The conference, organized by the Gaza Community Mental Health Programme (GCMHP) on 27-28 October, focused on the mental health impact of the Israeli blockade of the enclave since June 2007 when Hamas took over.
However, for many this “virtual” method proved less productive, as the foreign experts and local health workers were generally unable to conduct sustained discussions and take advantage of each other’s knowledge and proficiency.
“It made it harder to exchange experiences,” said Samir Qouta, a psychologist at the Islamic University in Gaza, told IRIN.
“Denying the foreigners entry to Gaza made mutual interaction impossible, but still the conference took place — and that in itself is a big achievement,” said the GCMHP’s Husam al-Nounou.
Gaza’s border crossings were closed, exports banned and imports restricted to humanitarian goods after the Hamas movement took over in the territory.
The denial of entry for many of the Gazan health workers and visiting experts served to highlight just how isolated the enclave is from the rest of the world.
Israeli security officials said the conference was political in nature and would have helped serve the interests of Hamas.
Conference goers denied they had any interest in partisan issues.
Few mental health experts
“According to my research, the siege is affecting social and economic life,” said Qouta, adding “the impact is especially clear on the children.”
“The quality of life has really deteriorated,” he said.
Health experts say lack of medication and a shortage of specialized doctors in the enclave are having an adverse effect on people’s well-being in general, but mental health is particularly affected as there are very few experts in the enclave, and patients cannot easily travel abroad.
“The siege is making it worse.

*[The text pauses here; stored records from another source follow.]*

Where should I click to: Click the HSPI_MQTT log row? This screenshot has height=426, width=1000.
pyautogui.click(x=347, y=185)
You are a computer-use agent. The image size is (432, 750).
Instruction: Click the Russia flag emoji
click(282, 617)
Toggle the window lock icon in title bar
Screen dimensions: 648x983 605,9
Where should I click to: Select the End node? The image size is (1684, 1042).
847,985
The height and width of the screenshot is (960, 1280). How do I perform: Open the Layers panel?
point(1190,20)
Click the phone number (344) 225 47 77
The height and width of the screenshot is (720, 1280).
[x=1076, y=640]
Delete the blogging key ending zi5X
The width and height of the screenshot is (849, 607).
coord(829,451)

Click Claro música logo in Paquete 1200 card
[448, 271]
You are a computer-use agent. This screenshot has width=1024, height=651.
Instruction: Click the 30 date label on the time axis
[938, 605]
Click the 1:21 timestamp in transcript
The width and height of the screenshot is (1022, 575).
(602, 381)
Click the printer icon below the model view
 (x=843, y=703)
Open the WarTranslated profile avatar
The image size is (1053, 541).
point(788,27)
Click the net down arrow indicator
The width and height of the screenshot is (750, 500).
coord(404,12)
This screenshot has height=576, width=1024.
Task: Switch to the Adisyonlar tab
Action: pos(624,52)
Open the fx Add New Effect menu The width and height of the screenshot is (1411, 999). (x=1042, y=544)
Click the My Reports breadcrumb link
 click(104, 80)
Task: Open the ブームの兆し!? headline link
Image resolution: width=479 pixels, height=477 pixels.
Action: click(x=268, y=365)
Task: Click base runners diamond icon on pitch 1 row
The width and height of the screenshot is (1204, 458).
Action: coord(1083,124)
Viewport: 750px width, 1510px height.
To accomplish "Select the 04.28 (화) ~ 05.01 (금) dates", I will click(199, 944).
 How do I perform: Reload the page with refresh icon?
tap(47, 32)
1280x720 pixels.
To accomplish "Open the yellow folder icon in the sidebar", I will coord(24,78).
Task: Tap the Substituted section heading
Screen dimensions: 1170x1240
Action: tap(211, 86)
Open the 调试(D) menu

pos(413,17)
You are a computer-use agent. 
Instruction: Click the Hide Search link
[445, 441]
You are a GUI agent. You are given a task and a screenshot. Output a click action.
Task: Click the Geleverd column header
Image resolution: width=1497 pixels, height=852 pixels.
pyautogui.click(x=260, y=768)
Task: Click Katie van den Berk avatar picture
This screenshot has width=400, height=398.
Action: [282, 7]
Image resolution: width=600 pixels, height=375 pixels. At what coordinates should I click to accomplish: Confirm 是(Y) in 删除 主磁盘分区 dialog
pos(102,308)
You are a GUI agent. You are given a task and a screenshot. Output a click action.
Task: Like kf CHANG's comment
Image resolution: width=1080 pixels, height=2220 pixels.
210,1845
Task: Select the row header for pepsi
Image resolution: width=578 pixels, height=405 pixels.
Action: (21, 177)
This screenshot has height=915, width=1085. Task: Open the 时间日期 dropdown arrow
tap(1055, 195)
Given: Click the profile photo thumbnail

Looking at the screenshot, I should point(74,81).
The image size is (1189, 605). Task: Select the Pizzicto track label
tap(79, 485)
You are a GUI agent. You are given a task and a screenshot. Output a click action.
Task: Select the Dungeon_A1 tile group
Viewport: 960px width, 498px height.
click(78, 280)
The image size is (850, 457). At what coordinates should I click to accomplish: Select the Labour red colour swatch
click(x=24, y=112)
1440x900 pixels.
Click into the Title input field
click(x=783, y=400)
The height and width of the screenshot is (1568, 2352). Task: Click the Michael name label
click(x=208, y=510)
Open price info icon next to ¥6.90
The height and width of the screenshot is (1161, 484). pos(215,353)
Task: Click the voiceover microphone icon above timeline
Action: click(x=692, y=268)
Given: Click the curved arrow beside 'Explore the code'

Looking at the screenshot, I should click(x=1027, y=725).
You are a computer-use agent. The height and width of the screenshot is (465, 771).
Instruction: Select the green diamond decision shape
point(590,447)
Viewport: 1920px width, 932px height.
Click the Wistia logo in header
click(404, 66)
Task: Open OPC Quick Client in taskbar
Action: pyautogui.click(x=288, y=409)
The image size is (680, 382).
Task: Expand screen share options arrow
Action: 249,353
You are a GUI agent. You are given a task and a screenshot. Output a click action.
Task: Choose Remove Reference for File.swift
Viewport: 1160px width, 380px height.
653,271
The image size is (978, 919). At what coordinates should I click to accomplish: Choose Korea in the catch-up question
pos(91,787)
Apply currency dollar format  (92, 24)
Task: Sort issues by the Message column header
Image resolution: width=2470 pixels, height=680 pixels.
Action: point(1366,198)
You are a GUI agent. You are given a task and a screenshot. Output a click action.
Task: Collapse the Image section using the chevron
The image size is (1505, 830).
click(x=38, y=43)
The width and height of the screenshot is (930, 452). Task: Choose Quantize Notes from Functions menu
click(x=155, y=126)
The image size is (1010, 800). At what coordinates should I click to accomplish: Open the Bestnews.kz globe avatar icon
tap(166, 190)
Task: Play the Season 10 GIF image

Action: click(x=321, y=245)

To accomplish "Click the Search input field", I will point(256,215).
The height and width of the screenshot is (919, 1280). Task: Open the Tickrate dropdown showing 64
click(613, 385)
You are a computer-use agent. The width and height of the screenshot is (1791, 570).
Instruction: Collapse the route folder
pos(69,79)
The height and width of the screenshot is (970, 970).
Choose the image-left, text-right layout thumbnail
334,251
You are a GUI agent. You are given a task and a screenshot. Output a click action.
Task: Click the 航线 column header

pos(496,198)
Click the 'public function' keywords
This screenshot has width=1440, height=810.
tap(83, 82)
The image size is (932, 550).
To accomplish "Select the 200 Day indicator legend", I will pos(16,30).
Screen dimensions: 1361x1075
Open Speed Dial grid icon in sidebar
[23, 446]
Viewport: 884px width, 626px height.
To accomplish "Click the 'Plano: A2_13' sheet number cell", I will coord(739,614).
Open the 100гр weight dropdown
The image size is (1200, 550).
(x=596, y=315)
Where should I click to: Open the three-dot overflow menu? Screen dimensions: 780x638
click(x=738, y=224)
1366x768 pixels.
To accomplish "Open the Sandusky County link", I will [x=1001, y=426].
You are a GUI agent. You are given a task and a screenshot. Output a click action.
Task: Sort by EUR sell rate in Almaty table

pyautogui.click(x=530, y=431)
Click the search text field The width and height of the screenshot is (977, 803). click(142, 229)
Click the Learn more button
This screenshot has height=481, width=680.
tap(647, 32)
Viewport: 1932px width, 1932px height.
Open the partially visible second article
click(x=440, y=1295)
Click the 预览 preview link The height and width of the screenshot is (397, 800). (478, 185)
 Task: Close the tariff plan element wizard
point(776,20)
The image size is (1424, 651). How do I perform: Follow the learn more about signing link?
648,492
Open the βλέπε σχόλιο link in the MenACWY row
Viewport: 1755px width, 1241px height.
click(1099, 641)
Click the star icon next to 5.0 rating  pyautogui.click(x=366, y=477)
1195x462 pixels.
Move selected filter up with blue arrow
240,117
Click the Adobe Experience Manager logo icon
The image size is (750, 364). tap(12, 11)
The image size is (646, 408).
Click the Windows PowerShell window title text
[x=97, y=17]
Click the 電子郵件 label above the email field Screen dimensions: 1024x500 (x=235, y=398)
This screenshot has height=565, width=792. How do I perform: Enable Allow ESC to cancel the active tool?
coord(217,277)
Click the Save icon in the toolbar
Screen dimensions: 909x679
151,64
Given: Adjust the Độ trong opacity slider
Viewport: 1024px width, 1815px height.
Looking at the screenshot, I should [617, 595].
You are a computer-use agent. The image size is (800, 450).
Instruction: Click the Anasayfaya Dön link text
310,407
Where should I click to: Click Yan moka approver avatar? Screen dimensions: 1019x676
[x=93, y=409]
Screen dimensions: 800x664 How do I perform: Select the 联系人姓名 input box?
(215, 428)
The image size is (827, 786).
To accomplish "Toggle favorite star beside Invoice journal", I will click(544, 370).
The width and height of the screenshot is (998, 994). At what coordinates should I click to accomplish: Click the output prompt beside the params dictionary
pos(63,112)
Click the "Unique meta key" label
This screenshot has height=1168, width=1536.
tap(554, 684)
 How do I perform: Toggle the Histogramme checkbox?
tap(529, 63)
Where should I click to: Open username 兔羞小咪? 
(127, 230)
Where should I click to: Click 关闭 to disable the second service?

The people are suffering more,” Qouta said.
Even with the difficulties in running the conference, many participants felt they still learned and were able to share with each other, using technology like the video link and email.
“Also, our colleagues in Gaza now know they have support and solidarity from mental health experts abroad,” said W.H.G. Wolters, a clinical psychotherapist from the Netherlands who attended the conference.
He noted the tough challenges mental health workers in Gaza face in carrying out their work.
“The workers face severe stress and traumatization, in addition to having to face their own survival in the difficult situation,” Wolters said.
In some cases, they had to treat their own family members, further complicating an already daunting job.